One rule is that nostalgie de la boue—i.e., the styles of romantic, raw-vital, Low Rent primitives—are good; and middle class, whether black or white, is bad. Therefore, Radical Chic invariably favors radicals who seem primitive, exotic and romantic, such as the grape workers, who are not merely radical and “of the soil,” but also Latin; the Panthers, with their leather pieces, Afros, shades, and shoot-outs; and the Red Indians, who, of course, had always seemed primitive, exotic and romantic. At the outset, at least, all three groups had something else to recommend them, as well: they were headquartered 3,000 miles away from the East Side of Manhattan, in places like Delano (the grape workers), Oakland (the Panthers) and Arizona and New Mexico (the Indians). They weren’t likely to become too much . . . underfoot, as it were. Exotic, Romantic, Far Off . . . as we shall soon see, other favorite creatures of Radical Chic had the same attractive qualities; namely, the ocelots, jaguars, cheetahs and Somali leopards.

Rule No. 2 was that no matter what, one should always maintain a proper address, a proper scale of interior decoration, and servants. Servants, especially, were one of the last absolute dividing lines between those truly “in Society,” New or Old, and the great scuffling mass of middle-class strivers paying up to $1,250-a-month rent or buying expensive co-ops all over the East Side. There are no two ways about it. One must have servants. Having servants becomes such a psychological necessity that there are many women in Society today who may be heard to complain in all honesty about how hard it is to find a nurse for the children to fill in on the regular nurse’s day off. There is the famous Mrs. C--------, one of New York’s richest widows, who has a 10-room duplex on Sutton Place, the good part of Sutton Place as opposed to the Miami Beach-looking part, one understands, but who is somehow absolute poison with servants and can’t keep anything but day help and is constantly heard to lament: “What good is all the money in the world if you can’t come home at night and know there will be someone there to take your coat and fix you a drink?” There is true anguish behind that remark!

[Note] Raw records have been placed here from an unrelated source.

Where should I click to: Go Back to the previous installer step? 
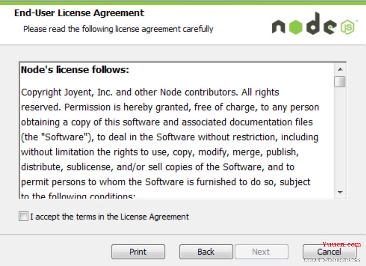point(206,252)

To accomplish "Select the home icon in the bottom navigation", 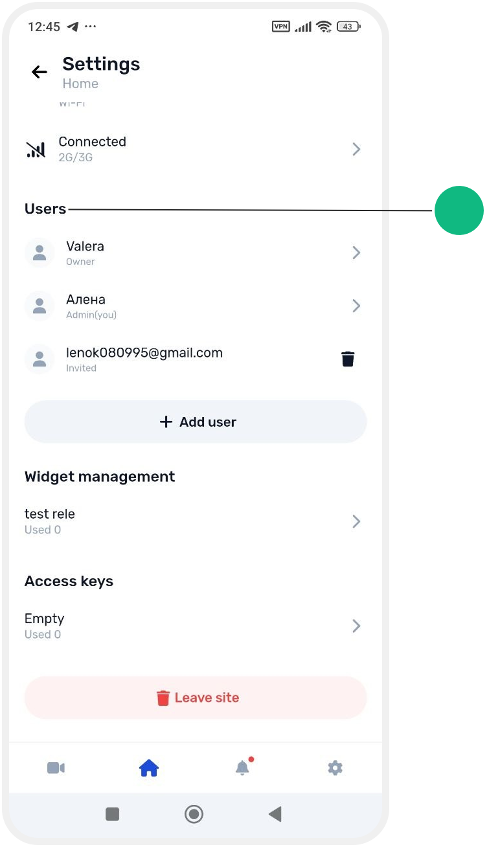I will (x=149, y=769).
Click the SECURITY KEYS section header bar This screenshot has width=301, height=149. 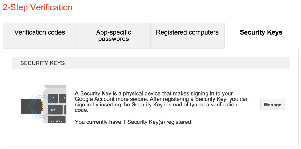pyautogui.click(x=151, y=63)
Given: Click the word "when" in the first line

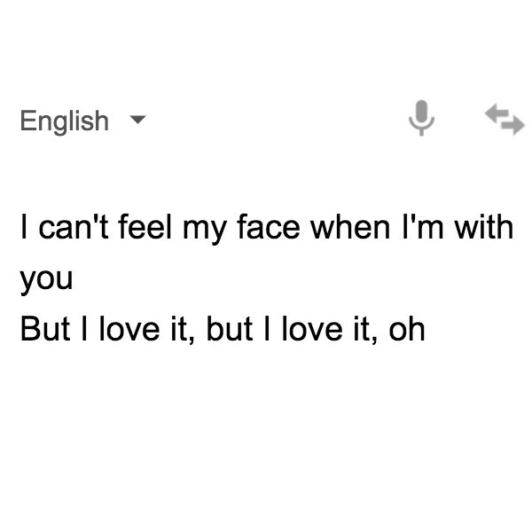Looking at the screenshot, I should 350,227.
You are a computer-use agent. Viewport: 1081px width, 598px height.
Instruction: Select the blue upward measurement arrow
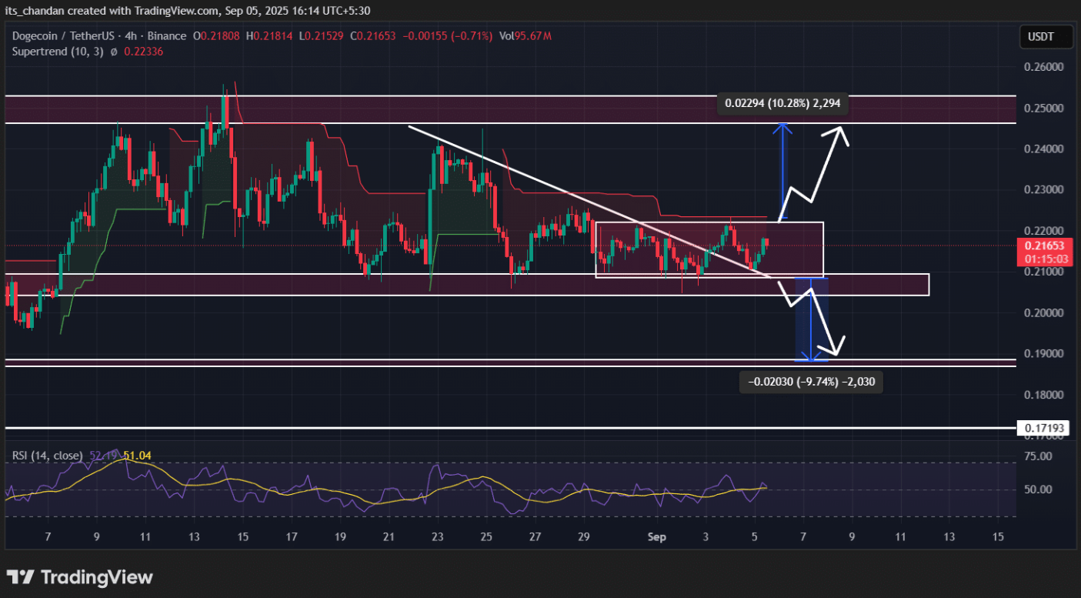click(x=782, y=172)
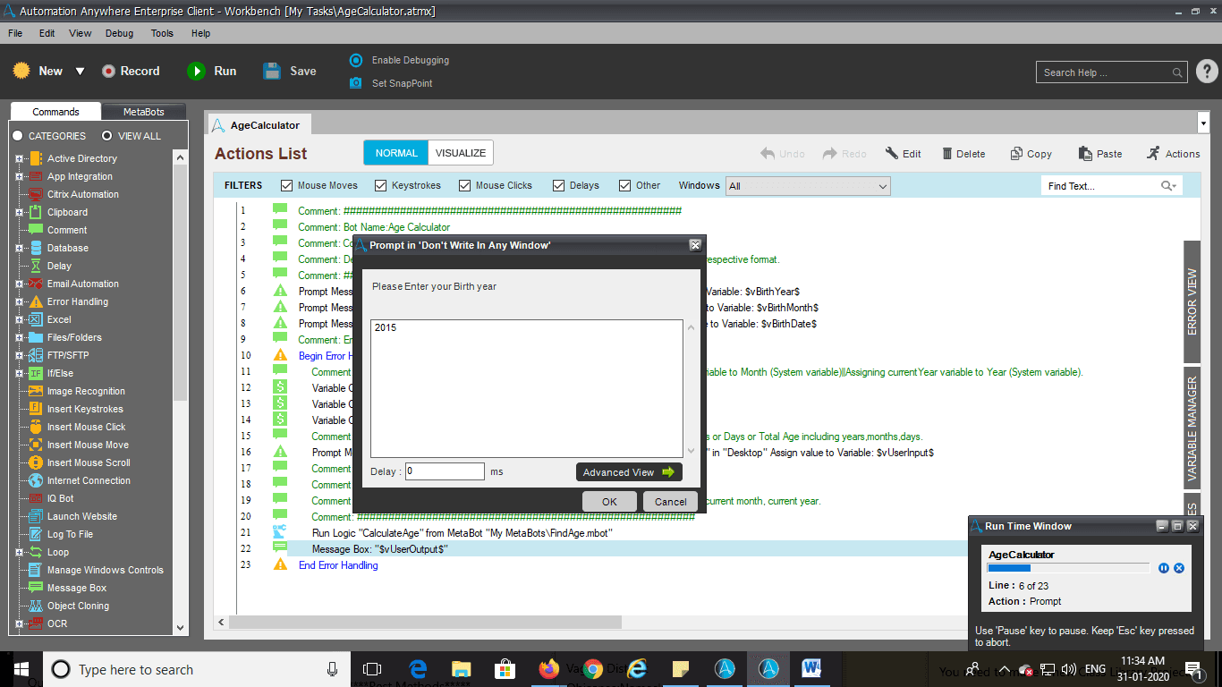Viewport: 1222px width, 687px height.
Task: Click the Run play icon
Action: click(196, 71)
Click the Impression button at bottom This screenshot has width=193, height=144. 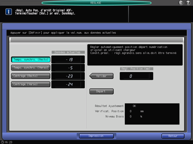[x=96, y=136]
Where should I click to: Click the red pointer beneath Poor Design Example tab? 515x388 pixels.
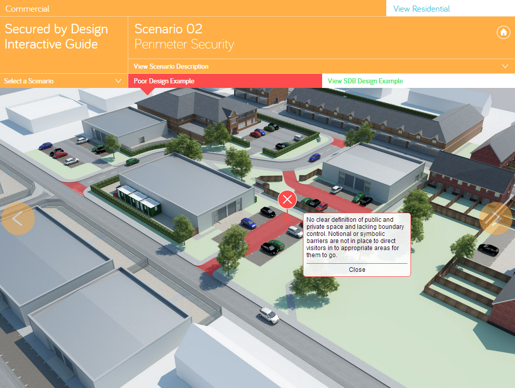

In the era of Radical Chic, then, what a collision course was set between the absolute need for servants—and the fact that the servant was the absolute symbol of what the new movements, black or brown, were struggling against! How absolutely urgent, then, became the search for the only way out: white servants!

The first big Radical Chic party, the epochal event, so to speak, was the party that Assemblyman Andrew Stein gave for the grape workers on his father’s estate in Southampton on June 29, 1969. The grape workers had already been brought into New York social life. Carter and Amanda Burden, the “Moonflower Couple” of the 1960s, had given a party for them in their duplex in River House, on East 52nd Street overlooking the East River. Some of New York’s best graphic artists, such as Paul Davis, had done exquisite posters for “La Causa” and “La Huelga.”

The grape workers had begun a national campaign urging consumers to boycott California table grapes, and nowhere was the ban more strictly observed than in Radically Chic circles. Chavez became one of the few union leaders with a romantic image.